My current engine ($1,800) was bought from a salvage yard with 92,000 existing miles and now has an additional 75 hrs on the track. As such, I already have another used engine (105,000 miles/$2500) sitting in my workshop ready to swap in when the current engine fails (which is probably overdue for failure since I certainly have driver induced over-rev's).

As you can surmise, I don't overhaul engines anymore because my personal experience is that a rebuilt engine (even a $10K professional rebuild) doesn't last on the track any longer than a used engine (at least as far as I can tell or have heard in aggregate from talking to many drivers about many engines).

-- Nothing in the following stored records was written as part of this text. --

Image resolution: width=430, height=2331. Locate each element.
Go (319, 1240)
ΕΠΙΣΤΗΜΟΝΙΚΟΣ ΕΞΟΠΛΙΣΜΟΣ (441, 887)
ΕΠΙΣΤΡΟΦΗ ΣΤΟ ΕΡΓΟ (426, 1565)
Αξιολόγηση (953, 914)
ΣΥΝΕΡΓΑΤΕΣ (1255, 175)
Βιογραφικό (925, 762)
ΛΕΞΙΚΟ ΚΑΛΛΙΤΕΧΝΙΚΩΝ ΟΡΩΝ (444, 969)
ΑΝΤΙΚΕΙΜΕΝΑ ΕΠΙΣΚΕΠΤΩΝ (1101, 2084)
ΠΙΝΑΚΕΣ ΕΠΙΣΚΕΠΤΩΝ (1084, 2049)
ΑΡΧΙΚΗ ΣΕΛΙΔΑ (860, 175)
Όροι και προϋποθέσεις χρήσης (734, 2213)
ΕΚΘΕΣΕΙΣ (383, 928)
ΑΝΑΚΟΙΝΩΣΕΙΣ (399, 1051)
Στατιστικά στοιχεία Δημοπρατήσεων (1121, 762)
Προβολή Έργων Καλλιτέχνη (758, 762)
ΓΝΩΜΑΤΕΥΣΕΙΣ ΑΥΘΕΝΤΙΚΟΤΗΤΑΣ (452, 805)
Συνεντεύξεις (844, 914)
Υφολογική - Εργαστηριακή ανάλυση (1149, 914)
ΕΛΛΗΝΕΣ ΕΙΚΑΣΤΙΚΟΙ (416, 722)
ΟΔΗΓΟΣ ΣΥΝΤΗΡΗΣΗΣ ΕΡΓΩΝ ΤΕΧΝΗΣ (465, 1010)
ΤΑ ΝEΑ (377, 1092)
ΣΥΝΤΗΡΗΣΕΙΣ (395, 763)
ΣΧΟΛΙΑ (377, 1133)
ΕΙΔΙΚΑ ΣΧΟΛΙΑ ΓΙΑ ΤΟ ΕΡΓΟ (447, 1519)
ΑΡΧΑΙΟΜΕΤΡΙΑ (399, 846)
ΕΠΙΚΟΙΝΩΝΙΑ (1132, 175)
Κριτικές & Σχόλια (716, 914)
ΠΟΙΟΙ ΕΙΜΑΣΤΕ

And for clarity, we are specifically talking about bone-stock 2.5L engines that are Boxster Spec legal. Just don't buy a used engine with 200,000 miles thinking that it has much life left in it.

Of course, used engines have risk in them also because you have no idea how they were previously treated or maintained, but since they are only about 25%-33% the price of a professional rebuild, the risk is mostly worth the cost advantage.

To answer your question directly, a car with 120K miles probably isn't too many to buy as a street/track car. Around 100K miles would be better but 150K miles or more would probably be too many (as a starting point).

Hope this helps.

Disclaimer: Your mileage (and engine life on the track) may vary.



Thank you all very much for taking the time to explain and express your opinions.

I am happy to know that the 100k miles Mark doesn’t scare you.

In terms of performance, is a 3.2 worth the $5,000 premium over a 2.5? This is because it seems that most of the S are going for that much more around here

thstone 10-08-2017 07:39 PM

Quote:

Originally Posted by zenocchio (Post 551777)
In terms of performance, is a 3.2 worth the $5,000 premium over a 2.5? This is because it seems that most of the S are going for that much more around here

Do a search - this subject has been previously discussed quite a bit. I'll get you started...

http://986forum.com/forums/boxster-general-discussions/66234-boxster-get.html

http://986forum.com/forums/boxster-general-discussions/65808-base-s-model-feedback-requested.html

At the end of the day, there is no right or wrong answer. I'd suggest that you drive both base and S models. Only you can decide if the extra power (and other upgrades) are worth the extra money.

seningen 10-09-2017 08:58 AM

Quote:

Originally Posted by thstone (Post 551787)
Do a search - this subject has been previously discussed quite a bit. I'll get you started...

http://986forum.com/forums/boxster-general-discussions/66234-boxster-get.html

http://986forum.com/forums/boxster-general-discussions/65808-base-s-model-feedback-requested.html

At the end of the day, there is no right or wrong answer. I'd suggest that you drive both base and S models. Only you can decide if the extra power (and other upgrades) are worth the extra money.

What everyone else has said...

I daily drove an S for 4 years and prefer the S over the base in general.

My second S, mostly a drive to the track car is forsale http://http://986forum.com/forums/boxsters-cayman-cars-sale-wanted/67376-track-prepared-2000-porsche-boxster-s.html

I think you can enjoy either an S or a base model, just depends what you are looking for.

Mike

Porsche9 10-09-2017 11:12 AM

Learned something new from this thread as I had no idea that the life of the engine is reduced so dramatically tracking it.